ИННОВАЦИИ БИЗНЕСУ

Результат выполнения научно-исследовательской работы.

Метод относится к области ветеринарной диагностики и может быть использован для экспресс-определения каталазной и пероксидазной активности различных тканей организма подопытных животных, а также многих бактериальных суспензий. Применение этого метода позволяет при моделировании антимикробной терапии осуществить правильный выбор дозы лекарственного препарата, если действие его основано на ускорении перекисного окисления липидов в микроорганизмах. Преимущество данного метода -- применение в качестве реактивов обычных, общедоступных фотопрепаратов .

Принцип метода основан на том факте, что многие каталитические процессы с участием оксидоредуктаз могут значительно изменять концентрации веществ, способных взаимодействовать с галогенидами серебра эмульсионного слоя фотоматериала - например, гидрохинона, катехина, резорцина, фенола, фенидона. Эти же вещества входят в состав различных фотопроявляющих растворов. В предлагаемом нами методе используется сопряжение процесса взаимодействия гидрохинона, восстанавливающего галогенид серебра, с процессом окисления гидрохинона перекисью водорода в присутствии пероксидазы. Наилучшие результаты при 0,01 М растворе гидрохинона дает 0,001 М раствор перекиси водорода при рН = 5,5-6,2 (при меньшей же концентрации перекиси водорода может наблюдаться конкурентная реакция окисления гидрохинона кислородом воздуха).

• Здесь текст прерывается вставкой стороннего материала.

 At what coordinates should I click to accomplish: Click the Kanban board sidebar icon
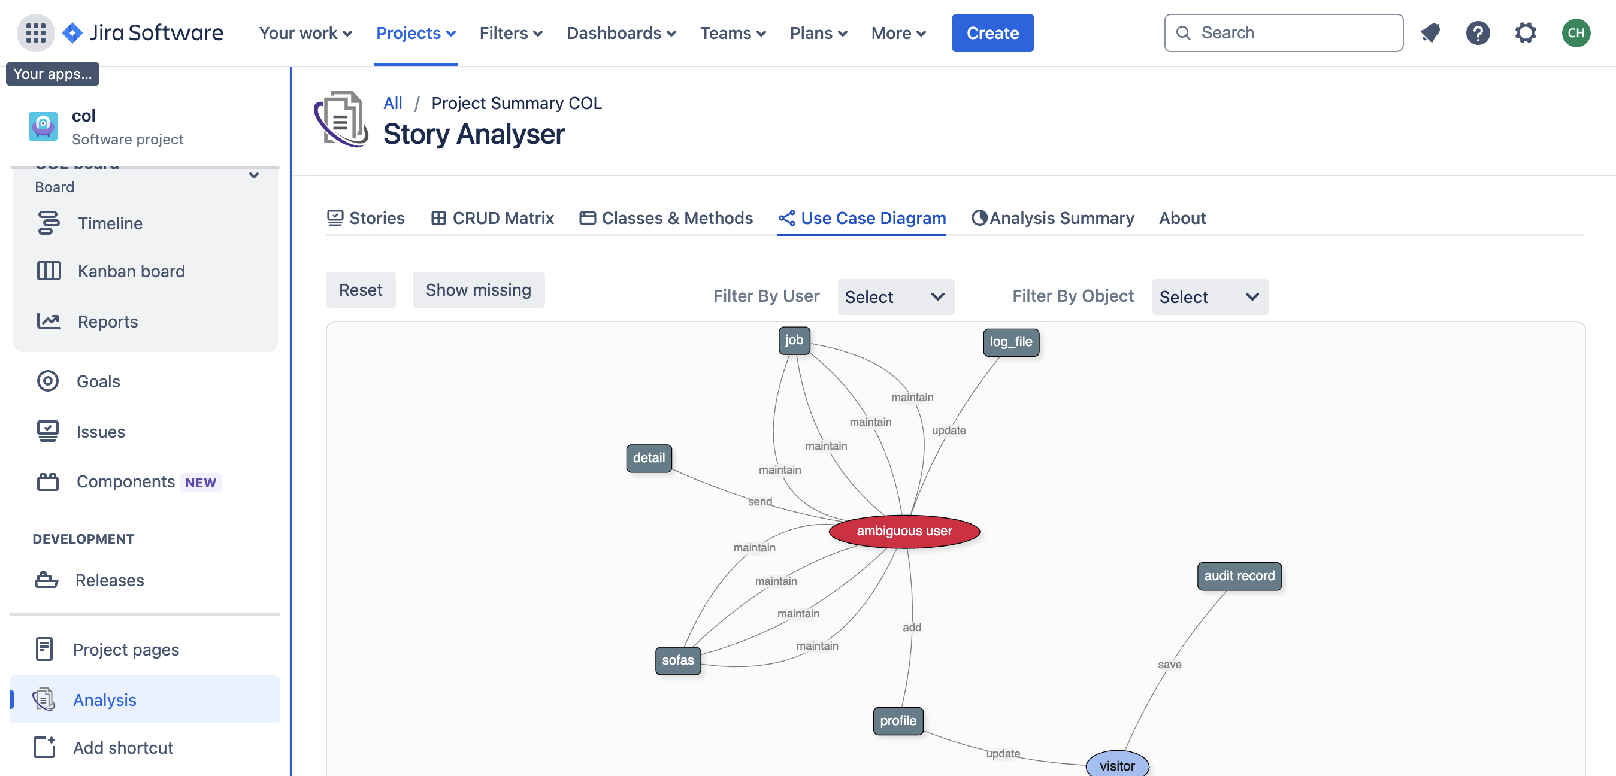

В качестве антиокислителя может быть добавлен сульфит натрия - тогда рабочий раствор в точности соответствует фенидон-гидрохиноновому проявителю для пленок.

Определение пероксидазы по нашему методу: в лунки иммунологического планшета микродозатором вносят по 100 мкл проявителя, разбавленного водой 1:5, затем 50 мкл исследуемого раствора и 100 мкл 0,001 М раствора перекиси водорода. Через 30 минут по 20 мкл раствора из каждой лунки микродозатором наносят на поверхность засвеченного фотоматериала (фотобумаги), затем ополаскивают водо-проводной водой и закрепляют обычным фотоспособом в тиосульфате (либо в стандартном тиосульфатном нейтральном фотофиксаже).

Для построения градуировочной шкалы так же обрабатываются растворы, имеющие из­вестную концентрацию пероксидазы хрена. Интенсивность потемнения капель сравнивается с эталоном визуально, либо с помощью микрофотометра. Таким образом, может быть определено от 0,6-1,0 нг/мл пероксидазы.

Таким методом может быть определена каталазно-пероксидазная активность сыворотки крови, гомогенатов различных органов и тканей подопытных животных, а также различ­ных бактериальных суспензий.